These are the key concepts you need to understand to accurately answer the question.

Gas Mixture
A gas mixture consists of two or more gases blended together without any specific chemical reactions occurring between them. In this concept, understanding how different gases combine and share a container is essential for calculating properties like pressure and volume.

In our example, the mixture is composed of methane (\(\mathrm{CH}_4\)), ethane (\(\mathrm{C}_2\mathrm{H}_6\)), and propane (\(\mathrm{C}_3\mathrm{H}_8\)). Each gas contributes to the overall properties of the mixture. The total behavior of the mixture is affected by:
  • The number of moles of each gas present
  • The temperature and pressure of the mixture
  • The interactions between the different gas molecules
A crucial aspect is calculating the contribution of each gas to the overall mixture, which is directly related to its mole fraction in the gas mixture.
Mole Fraction
Mole fraction is a way to express the concentration of a component in a mixture. It is defined as the ratio of the moles of a particular component to the total moles in the mixture. This method of expression is particularly useful when dealing with gas mixtures because it allows us to easily calculate each gas's influence on the total pressure.

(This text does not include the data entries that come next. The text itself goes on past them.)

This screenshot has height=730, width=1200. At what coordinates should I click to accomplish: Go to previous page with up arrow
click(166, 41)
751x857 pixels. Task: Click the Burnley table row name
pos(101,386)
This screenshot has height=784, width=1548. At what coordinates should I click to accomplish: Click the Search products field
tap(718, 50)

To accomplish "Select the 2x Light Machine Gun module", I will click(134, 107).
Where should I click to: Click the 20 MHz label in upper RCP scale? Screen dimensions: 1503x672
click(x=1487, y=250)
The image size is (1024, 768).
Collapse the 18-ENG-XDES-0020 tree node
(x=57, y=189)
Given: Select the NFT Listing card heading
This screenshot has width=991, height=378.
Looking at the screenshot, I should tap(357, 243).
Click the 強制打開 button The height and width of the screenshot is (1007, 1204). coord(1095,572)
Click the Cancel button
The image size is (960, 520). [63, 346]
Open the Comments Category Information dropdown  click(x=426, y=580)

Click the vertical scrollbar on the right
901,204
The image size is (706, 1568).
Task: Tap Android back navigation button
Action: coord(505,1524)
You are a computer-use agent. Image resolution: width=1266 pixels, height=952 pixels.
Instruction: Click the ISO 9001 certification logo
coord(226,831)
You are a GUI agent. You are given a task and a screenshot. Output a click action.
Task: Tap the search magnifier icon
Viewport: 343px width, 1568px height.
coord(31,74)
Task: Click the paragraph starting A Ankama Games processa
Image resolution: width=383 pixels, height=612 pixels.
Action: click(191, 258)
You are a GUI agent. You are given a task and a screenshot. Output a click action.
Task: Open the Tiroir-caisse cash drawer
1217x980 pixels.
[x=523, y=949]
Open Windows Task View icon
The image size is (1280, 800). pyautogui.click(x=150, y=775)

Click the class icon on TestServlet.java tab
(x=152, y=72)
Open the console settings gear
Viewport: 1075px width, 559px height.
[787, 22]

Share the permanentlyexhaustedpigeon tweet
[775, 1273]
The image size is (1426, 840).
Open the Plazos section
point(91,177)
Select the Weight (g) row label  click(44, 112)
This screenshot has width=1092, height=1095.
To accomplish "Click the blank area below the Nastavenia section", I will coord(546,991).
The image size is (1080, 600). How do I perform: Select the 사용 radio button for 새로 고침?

The formula used to calculate the mole fraction \(X_i\) of a particular gas \(i\) in a mixture is:
  • \(X_i = \frac{\text{moles of } i}{\text{total moles}}\)
For instance, in our problem, methane has a mole fraction calculated as \(X_{\mathrm{CH}_4} = \frac{0.31}{0.85}\). This tells us how much of the total mixture is comprised of methane, and similarly, this can be done for ethane and propane. Knowing each gas's mole fraction, we can determine each gas's contribution to pressure, utilizing Dalton's Law.
Dalton's Law of Partial Pressures
Dalton's Law of Partial Pressures is a critical principle in gas mixture calculations. It states that the total pressure exerted by a gas mixture is the sum of the partial pressures of each individual gas within the mix. Each gas's partial pressure is its mole fraction times the total pressure of the gas mixture.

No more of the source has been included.